**What is expected**
Take each line in the entries below that holds "checkbox" and show it.

**Stored data**
######

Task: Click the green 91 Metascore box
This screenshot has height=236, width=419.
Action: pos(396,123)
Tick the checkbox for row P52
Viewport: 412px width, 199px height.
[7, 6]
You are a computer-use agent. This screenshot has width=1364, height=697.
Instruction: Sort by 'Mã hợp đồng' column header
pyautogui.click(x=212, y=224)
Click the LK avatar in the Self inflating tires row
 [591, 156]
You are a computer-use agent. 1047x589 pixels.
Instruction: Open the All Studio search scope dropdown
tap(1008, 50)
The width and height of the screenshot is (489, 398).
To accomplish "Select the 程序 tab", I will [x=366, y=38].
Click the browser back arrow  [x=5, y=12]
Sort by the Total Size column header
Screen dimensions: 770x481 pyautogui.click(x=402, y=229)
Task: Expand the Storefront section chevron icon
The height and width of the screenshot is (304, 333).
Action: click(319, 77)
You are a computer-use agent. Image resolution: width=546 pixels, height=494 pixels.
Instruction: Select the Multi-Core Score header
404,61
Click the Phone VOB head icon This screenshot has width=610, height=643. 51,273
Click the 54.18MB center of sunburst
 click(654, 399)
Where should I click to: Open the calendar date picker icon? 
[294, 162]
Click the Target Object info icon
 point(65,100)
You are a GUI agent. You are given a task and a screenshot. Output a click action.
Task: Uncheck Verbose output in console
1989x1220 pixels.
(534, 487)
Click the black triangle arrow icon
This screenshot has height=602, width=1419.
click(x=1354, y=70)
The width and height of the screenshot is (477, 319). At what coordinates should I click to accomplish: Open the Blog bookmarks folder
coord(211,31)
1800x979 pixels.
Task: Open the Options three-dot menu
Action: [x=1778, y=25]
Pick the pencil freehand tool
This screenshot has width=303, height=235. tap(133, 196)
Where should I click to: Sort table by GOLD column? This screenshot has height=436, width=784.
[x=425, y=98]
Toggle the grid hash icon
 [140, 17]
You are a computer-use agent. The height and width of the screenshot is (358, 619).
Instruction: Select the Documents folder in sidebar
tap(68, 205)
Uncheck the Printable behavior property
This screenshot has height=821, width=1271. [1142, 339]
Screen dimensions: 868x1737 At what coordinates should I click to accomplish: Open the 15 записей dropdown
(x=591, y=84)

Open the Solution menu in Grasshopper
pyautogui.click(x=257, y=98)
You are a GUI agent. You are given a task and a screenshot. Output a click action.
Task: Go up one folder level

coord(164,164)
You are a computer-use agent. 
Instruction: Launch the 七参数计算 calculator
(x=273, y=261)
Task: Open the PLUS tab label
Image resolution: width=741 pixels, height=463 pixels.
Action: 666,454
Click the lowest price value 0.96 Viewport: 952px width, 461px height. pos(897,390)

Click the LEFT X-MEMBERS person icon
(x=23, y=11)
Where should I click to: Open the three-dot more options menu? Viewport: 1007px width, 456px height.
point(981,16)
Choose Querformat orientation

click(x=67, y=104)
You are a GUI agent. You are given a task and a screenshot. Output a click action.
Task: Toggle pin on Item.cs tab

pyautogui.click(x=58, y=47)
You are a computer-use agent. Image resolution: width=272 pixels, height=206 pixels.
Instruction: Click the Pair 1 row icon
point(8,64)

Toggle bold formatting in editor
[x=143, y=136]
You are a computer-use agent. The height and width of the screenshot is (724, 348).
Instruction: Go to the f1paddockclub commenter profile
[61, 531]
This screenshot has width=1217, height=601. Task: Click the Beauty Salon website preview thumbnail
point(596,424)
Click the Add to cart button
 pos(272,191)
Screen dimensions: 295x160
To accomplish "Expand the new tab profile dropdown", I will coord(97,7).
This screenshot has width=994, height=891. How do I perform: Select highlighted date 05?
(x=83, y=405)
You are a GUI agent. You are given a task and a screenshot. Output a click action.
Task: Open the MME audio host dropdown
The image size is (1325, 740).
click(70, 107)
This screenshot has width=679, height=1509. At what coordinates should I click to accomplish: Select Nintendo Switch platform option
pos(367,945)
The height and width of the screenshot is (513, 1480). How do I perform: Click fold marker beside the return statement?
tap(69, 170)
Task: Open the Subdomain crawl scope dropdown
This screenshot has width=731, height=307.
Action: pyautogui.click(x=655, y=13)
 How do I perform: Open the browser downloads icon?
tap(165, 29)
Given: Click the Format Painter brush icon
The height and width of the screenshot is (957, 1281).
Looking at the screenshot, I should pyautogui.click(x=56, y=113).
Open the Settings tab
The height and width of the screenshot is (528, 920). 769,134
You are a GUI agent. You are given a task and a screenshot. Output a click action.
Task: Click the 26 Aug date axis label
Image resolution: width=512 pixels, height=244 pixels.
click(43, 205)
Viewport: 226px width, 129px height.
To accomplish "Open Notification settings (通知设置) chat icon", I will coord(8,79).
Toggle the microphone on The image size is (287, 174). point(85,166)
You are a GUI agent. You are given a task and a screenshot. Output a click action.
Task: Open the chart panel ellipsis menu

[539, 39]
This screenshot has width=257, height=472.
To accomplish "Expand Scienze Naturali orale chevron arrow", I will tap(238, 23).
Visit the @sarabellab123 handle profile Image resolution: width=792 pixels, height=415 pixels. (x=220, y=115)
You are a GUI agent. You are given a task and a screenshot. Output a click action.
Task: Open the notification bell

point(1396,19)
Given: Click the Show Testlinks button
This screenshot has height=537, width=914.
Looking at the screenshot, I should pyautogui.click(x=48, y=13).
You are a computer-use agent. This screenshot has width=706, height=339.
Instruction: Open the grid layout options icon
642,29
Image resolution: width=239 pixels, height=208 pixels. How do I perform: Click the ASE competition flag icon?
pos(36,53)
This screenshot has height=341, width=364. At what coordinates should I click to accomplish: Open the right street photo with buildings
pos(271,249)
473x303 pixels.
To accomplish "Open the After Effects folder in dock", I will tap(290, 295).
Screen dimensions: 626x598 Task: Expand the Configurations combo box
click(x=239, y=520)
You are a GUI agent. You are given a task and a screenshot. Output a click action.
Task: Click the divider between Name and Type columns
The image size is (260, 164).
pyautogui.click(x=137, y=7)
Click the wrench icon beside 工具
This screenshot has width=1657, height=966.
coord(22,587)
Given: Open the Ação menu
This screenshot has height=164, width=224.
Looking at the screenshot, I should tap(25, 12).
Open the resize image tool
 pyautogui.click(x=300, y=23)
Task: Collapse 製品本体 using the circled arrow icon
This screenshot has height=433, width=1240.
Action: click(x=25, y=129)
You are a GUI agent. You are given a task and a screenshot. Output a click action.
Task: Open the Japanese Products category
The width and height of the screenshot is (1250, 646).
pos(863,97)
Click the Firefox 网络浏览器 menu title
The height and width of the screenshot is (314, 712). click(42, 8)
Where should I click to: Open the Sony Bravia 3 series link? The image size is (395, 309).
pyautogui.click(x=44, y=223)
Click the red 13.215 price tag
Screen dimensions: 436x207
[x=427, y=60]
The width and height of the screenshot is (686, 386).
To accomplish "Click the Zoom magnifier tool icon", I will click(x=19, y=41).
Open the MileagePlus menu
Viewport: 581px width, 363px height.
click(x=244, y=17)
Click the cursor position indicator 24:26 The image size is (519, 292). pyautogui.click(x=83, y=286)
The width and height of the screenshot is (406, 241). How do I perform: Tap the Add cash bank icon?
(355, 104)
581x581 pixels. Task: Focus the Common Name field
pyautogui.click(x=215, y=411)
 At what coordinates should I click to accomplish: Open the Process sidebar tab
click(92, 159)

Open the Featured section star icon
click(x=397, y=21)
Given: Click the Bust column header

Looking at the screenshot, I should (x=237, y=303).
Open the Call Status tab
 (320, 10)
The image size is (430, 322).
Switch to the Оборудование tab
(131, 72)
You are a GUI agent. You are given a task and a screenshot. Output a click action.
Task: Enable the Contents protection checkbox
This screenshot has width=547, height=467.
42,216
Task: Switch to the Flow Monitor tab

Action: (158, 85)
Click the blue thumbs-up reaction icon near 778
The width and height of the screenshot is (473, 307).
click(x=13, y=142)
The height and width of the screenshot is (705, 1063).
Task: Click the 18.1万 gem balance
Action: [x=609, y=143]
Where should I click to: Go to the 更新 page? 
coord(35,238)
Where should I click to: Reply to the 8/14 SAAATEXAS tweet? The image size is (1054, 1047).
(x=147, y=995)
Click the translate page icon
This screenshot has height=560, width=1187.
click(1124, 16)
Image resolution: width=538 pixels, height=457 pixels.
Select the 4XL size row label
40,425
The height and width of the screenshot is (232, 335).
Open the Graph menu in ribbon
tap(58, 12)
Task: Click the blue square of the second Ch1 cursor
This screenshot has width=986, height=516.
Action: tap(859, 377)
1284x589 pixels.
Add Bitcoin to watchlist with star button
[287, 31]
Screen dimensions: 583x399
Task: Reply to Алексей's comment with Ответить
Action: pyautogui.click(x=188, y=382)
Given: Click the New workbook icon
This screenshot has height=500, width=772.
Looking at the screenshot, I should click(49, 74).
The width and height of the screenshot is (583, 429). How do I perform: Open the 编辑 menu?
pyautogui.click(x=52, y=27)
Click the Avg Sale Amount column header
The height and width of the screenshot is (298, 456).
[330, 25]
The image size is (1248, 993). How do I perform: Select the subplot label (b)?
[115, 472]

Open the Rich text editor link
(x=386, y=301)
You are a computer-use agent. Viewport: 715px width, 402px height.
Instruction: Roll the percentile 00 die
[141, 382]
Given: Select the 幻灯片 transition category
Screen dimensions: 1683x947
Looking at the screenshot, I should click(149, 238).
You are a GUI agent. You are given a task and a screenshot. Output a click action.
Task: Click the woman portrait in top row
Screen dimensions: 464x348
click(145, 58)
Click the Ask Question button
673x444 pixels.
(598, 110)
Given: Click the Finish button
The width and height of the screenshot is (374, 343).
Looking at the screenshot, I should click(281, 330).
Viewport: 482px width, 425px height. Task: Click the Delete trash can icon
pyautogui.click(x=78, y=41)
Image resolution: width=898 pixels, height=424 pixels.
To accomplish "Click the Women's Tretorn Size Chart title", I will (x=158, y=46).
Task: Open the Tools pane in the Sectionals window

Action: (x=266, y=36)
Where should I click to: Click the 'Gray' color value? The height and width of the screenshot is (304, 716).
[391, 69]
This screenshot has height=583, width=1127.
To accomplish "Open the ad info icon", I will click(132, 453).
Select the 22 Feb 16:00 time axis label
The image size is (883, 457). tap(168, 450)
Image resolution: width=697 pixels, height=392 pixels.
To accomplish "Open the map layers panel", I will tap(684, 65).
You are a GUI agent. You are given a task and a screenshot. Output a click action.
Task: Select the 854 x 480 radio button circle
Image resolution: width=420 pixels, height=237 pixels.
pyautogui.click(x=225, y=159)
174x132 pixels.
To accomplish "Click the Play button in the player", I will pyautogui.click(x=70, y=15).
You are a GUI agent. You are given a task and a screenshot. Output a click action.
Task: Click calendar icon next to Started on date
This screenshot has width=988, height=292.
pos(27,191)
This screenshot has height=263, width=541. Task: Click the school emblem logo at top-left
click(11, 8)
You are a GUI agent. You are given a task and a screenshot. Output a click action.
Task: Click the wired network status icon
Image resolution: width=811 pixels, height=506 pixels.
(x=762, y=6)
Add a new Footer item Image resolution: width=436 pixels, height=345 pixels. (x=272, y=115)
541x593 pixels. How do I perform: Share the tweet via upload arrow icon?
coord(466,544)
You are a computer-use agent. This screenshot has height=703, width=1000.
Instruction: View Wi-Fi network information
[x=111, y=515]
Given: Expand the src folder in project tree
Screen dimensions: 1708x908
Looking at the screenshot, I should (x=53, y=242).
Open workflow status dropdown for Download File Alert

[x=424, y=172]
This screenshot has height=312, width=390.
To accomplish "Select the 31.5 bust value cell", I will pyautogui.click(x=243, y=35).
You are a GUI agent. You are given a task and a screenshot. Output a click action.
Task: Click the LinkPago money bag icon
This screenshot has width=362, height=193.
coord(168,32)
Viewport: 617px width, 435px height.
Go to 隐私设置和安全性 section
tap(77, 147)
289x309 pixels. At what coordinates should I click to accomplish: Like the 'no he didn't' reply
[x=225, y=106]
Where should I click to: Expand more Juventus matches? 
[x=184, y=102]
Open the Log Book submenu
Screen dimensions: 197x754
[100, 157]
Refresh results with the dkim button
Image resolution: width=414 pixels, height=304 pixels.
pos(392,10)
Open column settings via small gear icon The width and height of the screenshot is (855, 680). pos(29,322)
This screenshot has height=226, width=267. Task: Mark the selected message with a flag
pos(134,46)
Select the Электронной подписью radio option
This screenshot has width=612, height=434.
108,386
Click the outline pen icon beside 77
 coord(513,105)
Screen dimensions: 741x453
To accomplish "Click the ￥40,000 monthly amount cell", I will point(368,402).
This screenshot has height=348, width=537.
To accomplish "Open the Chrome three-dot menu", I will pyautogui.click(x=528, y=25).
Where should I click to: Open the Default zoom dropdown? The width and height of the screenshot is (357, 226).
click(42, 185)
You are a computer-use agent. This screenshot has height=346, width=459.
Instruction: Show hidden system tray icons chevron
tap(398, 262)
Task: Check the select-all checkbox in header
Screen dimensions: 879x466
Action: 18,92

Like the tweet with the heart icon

######

**Task result**
Tick the checkbox for row P52
Task: Enable the Contents protection checkbox
Task: Check the select-all checkbox in header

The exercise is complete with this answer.